Numb fumblin Fats Walker

Feel like a little girl lookin up at the system

Damn, your feets too big

Reptillian heads circlin’ around the sun

New school, like eh dun, your gang sign’s weak

R.I.P. to the beat down (For the homies, right?)

I guess I’m throwing up 80 East now (That’s what they say, right?)

For the homies

-Moor Mother, “Gang For a Day”

Poured the whole bottle on the ground

Still woozy off the beat down

Grey meat inside the C-town

Quarter ki in the lost and found

‘Long with a thousand umbrellas

A hundred mismatched gloves

One solitary shoe

Peter Sellers in the club, my black face the elephant in the room

They wanna be gang for a day

We on that wire when you get waved

It’s all just talk ‘til you get paid

And even then, is what Elucid say, said

Don’t mind me, I be hearin’ the voices in your head

Don’t mind me, I be hearin’ the voices in your head

-Billy Woods, “Gang For a Day”

The list of co-creators on this album is amazing. And you hear it. There is an undertone of connection threaded through these tracks. Songs are connected by screaming and wandering horns, whimsical loops, static and chants. Gospel like harmonies ease the suffering and bridge the pain of reality with the joy of what can come if we allow art to speak for the voiceless. There are no words to capture the essence of this record, probably why I haven’t really talked about the album in this piece, but there is spirit here that transcends our simple space time continuum and can open our minds to brutal realities we so easily desire to ignore.

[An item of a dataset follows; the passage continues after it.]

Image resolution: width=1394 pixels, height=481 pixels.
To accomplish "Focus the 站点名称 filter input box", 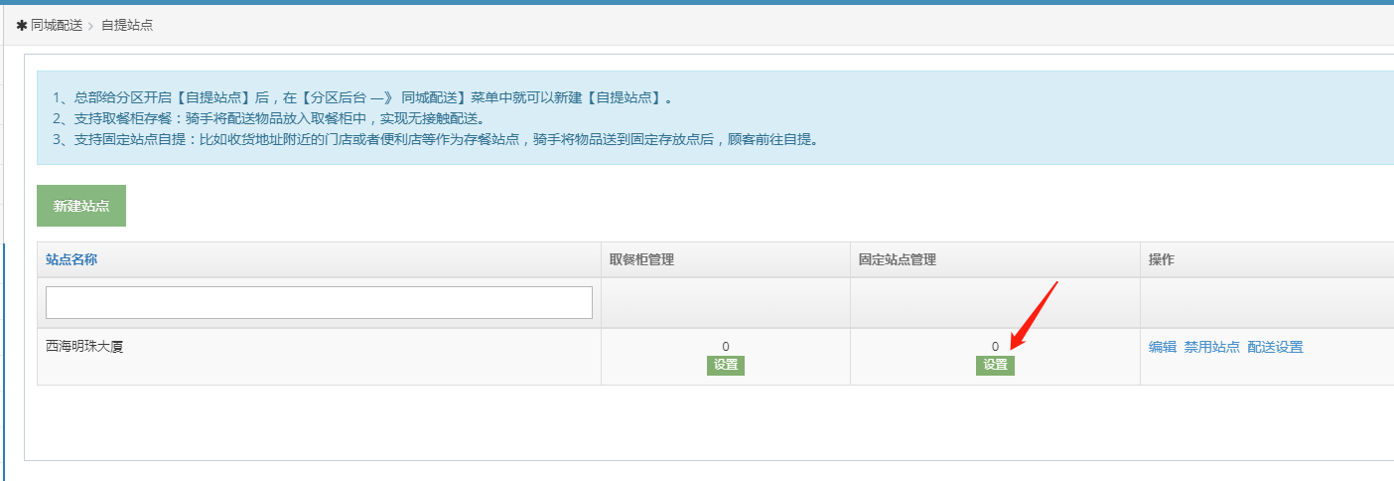I will [x=319, y=302].
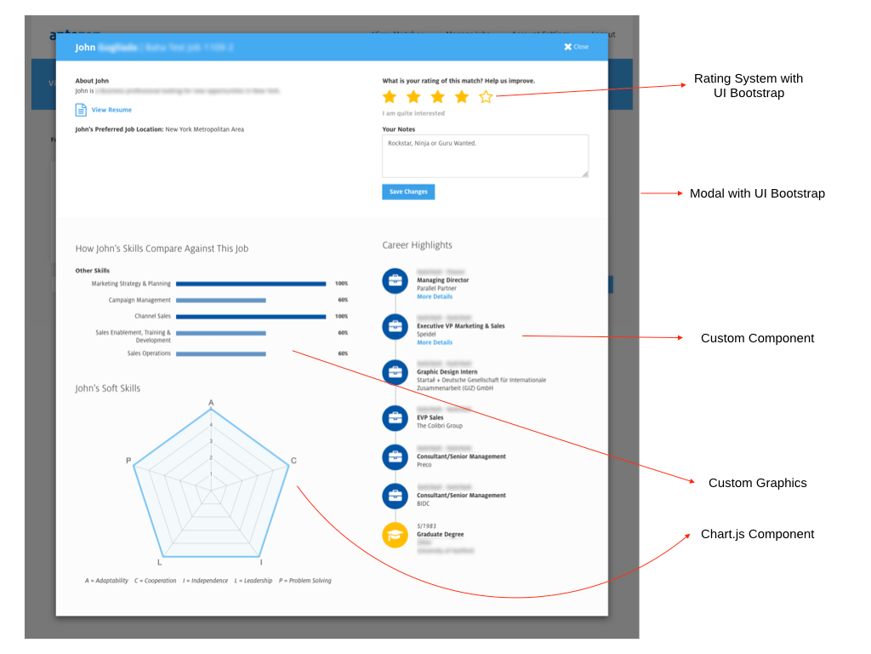
Task: Expand More Details under Managing Director
Action: 435,297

As I departed that Fred Meyer parking lot, prayers and blessings sent for my anonymous offenders, this album played like the sound of reason and purpose. Music saved my life. Music showed me why the state I was in wasn’t sustainable. And it’s for music like this that I strive to maintain this change. Because the world is fucked up but I don’t have to give up. I don’t have to allow the ease of hopelessness to be a reason to say peace to participating. This album is a demonstration of how music can capture the pain we all feel at times - that pain that leads us to torture ourselves into submission to masters we shall never meet. This is music to remind our forecestors that through it all we never gave up, we persevered, for the culture. Give thanks, bredren.